Musim Semi di Kota Beijing






Sebelum pesawat itu terbang dari Bandara Soekarno Hatta, Jakarta sudah membayangkan satu negara yang sudah puluhan tahun ingin sekali saya datangi. Negara besar yang terkenal dengan keragaman seni dan budaya, aliran politik yang disegani dunia, bahkan negara yang begitu hormat para leluhurnya, adalah China.

 Pagi di awal November 2011. Bandara Internasional Beijing, China, tidak begitu riuh dari orang  yang  berdatangan ke negara itu. Hampir semua petugas bandara, perawakan wajah tak sangar dengan tubuhnya yang kecil. Tapi mereka terlihat wibawa dan tegas.  Pengamatan mereka ketat,  apalagi terhadap orang asing. Tak sungkan-sungkan mereka membuang isi tas, walau hanya sekedar makanan atau air mineral.  
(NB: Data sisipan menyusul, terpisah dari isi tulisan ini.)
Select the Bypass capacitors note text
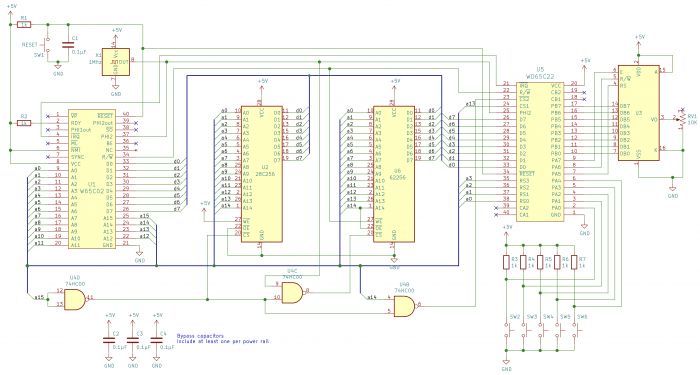 [223, 338]
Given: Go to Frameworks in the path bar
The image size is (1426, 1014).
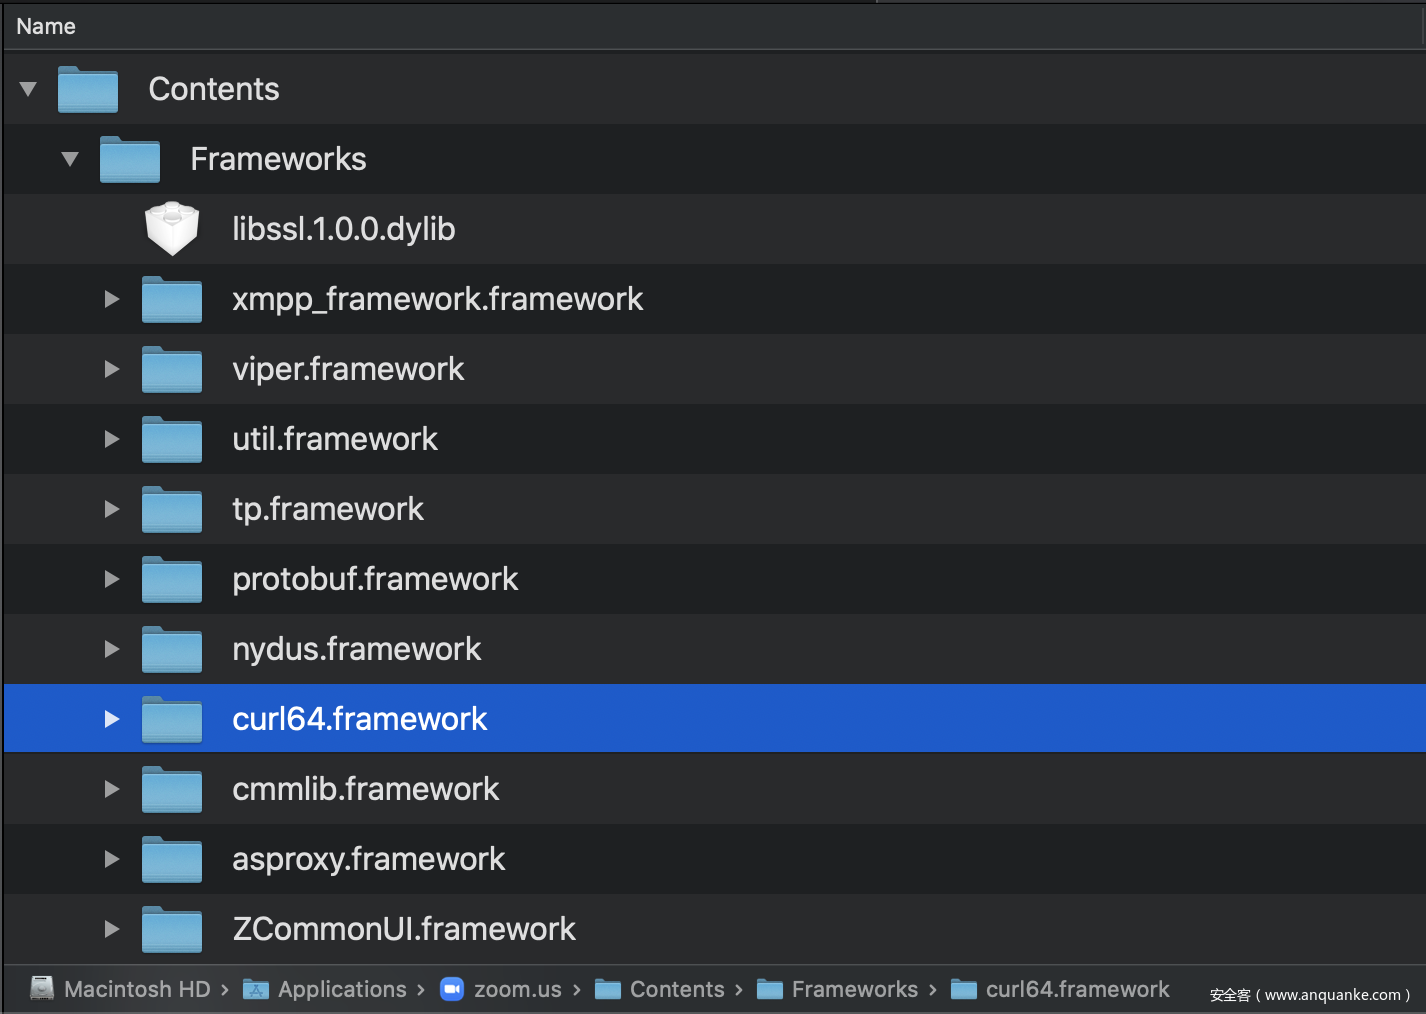Looking at the screenshot, I should (854, 989).
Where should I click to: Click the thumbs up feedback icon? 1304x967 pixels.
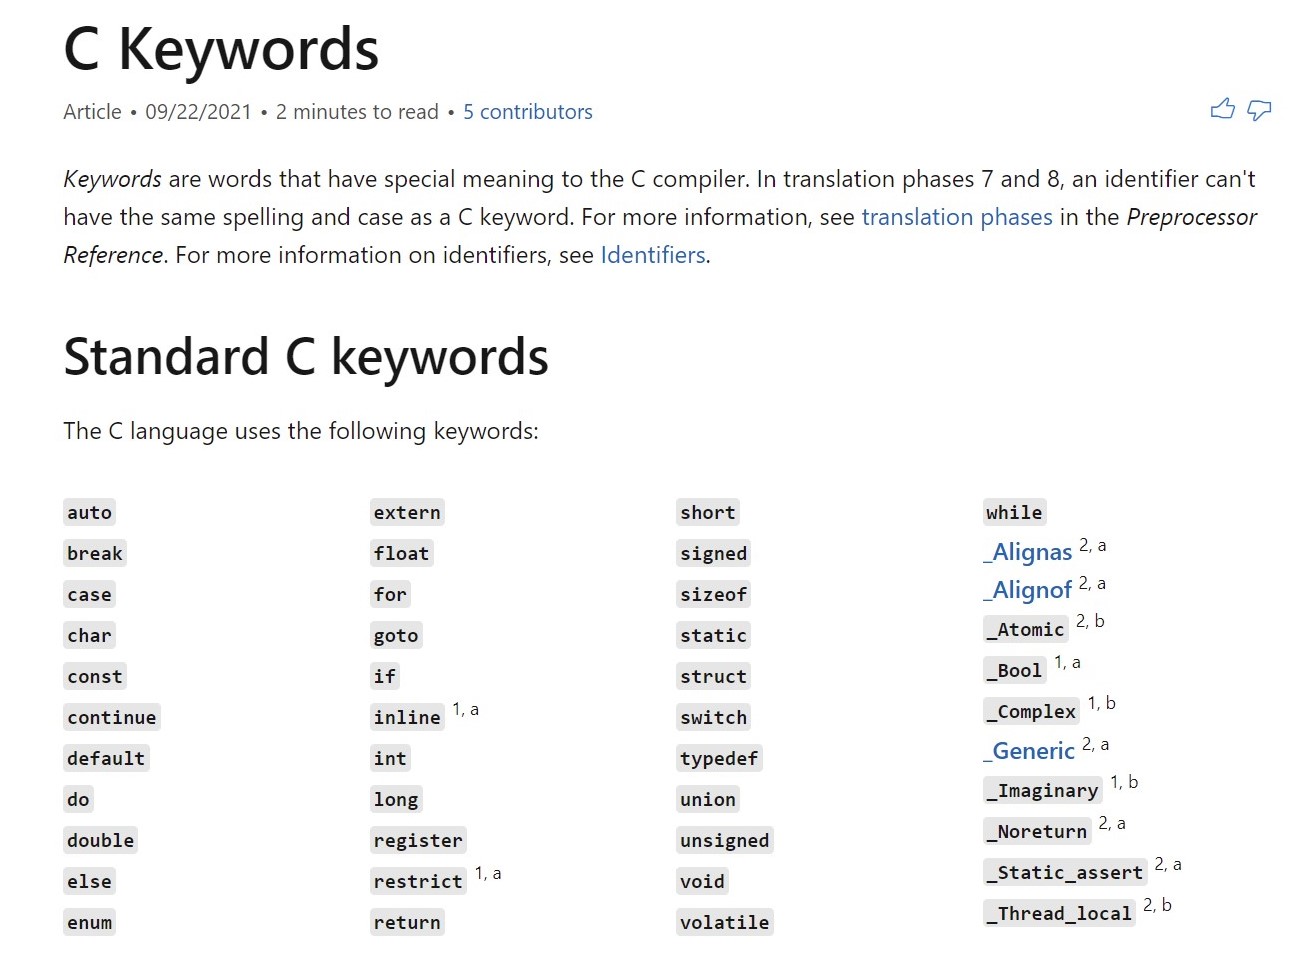tap(1222, 109)
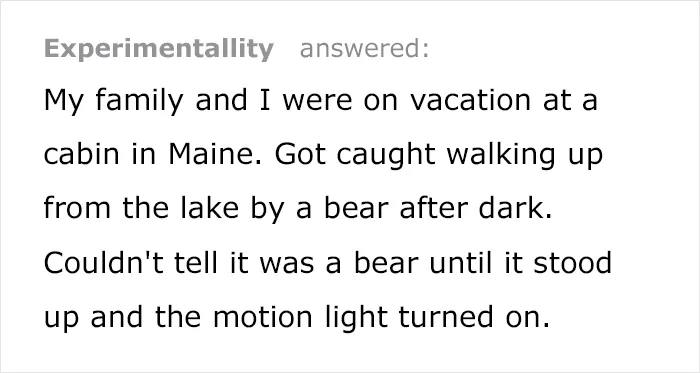700x373 pixels.
Task: Click the word 'cabin' in the text
Action: pos(82,154)

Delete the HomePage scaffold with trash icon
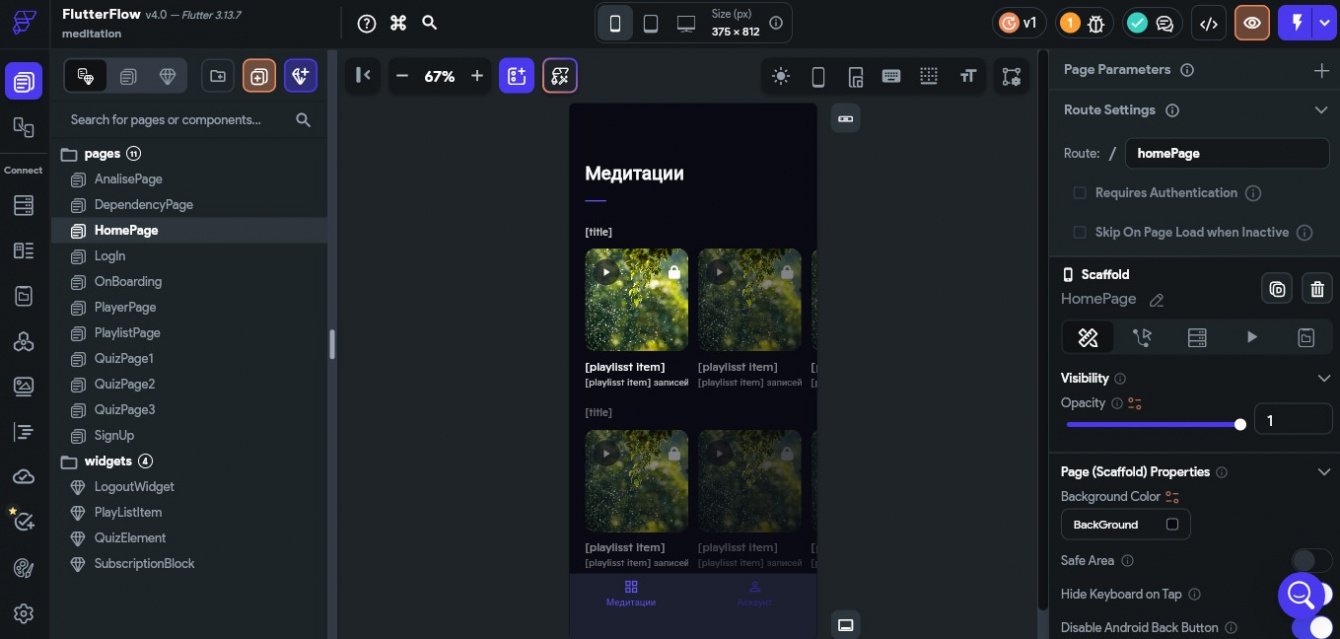pos(1317,289)
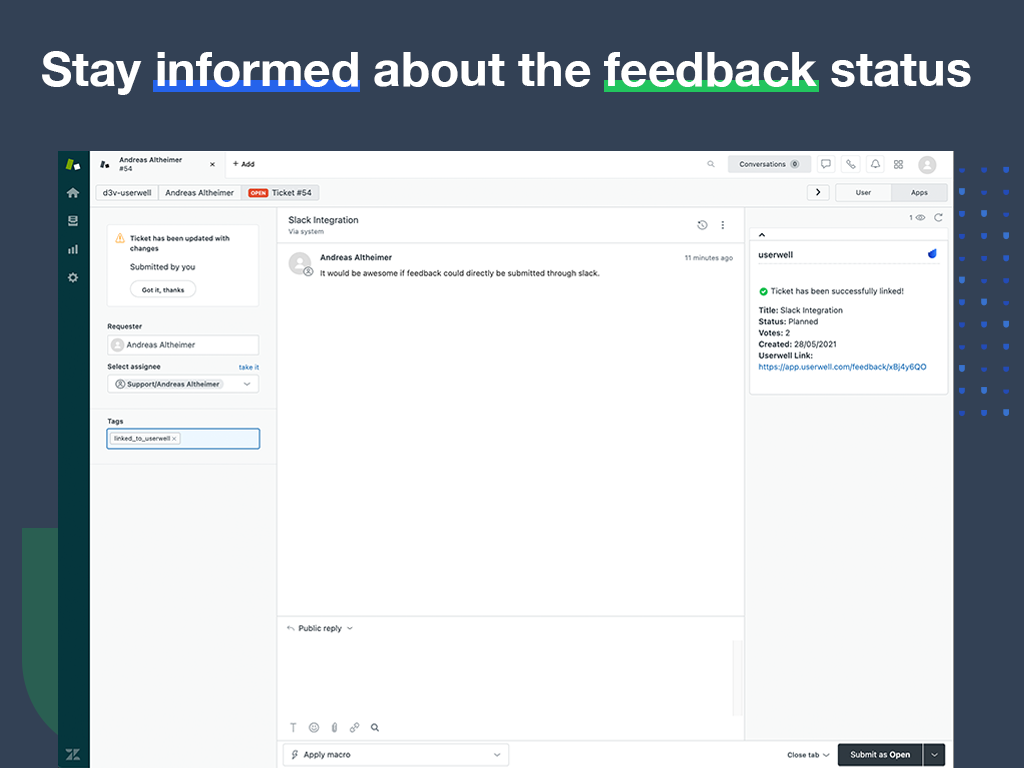Viewport: 1024px width, 768px height.
Task: Click into the Tags input field
Action: [x=218, y=438]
Di beranda bandara, saya bersama rombongan dari Kementerian Pemuda dan Olahraga (Kemenpora), serta  wartawan,  menanti seorang pemandu. Dari situ udara terasa dingin, karena gerimis mengguyur Kota Beijing sejak pagi.  Seorang wanita menghampiri kami, “Panggil saya Vivian, yang akan memandu kalian,” ujarnya. 
Vivian kelahiran China. Tubuhnya kurus dan tidak tinggi-tinggi banget. Dia dulu pernah belajar bahasa Indonesia di Jakarta selama lima bulan. Kembali ke China dan bekerja pada perusahaan pemandu turis. Untuk urusan turis asal Indonesia, Vivian yang kerap ditugasi. Walau bahasa Indonesianya masih terbata-bata, namun tidak sedikit orang pernah ia kawal mengelilingi China.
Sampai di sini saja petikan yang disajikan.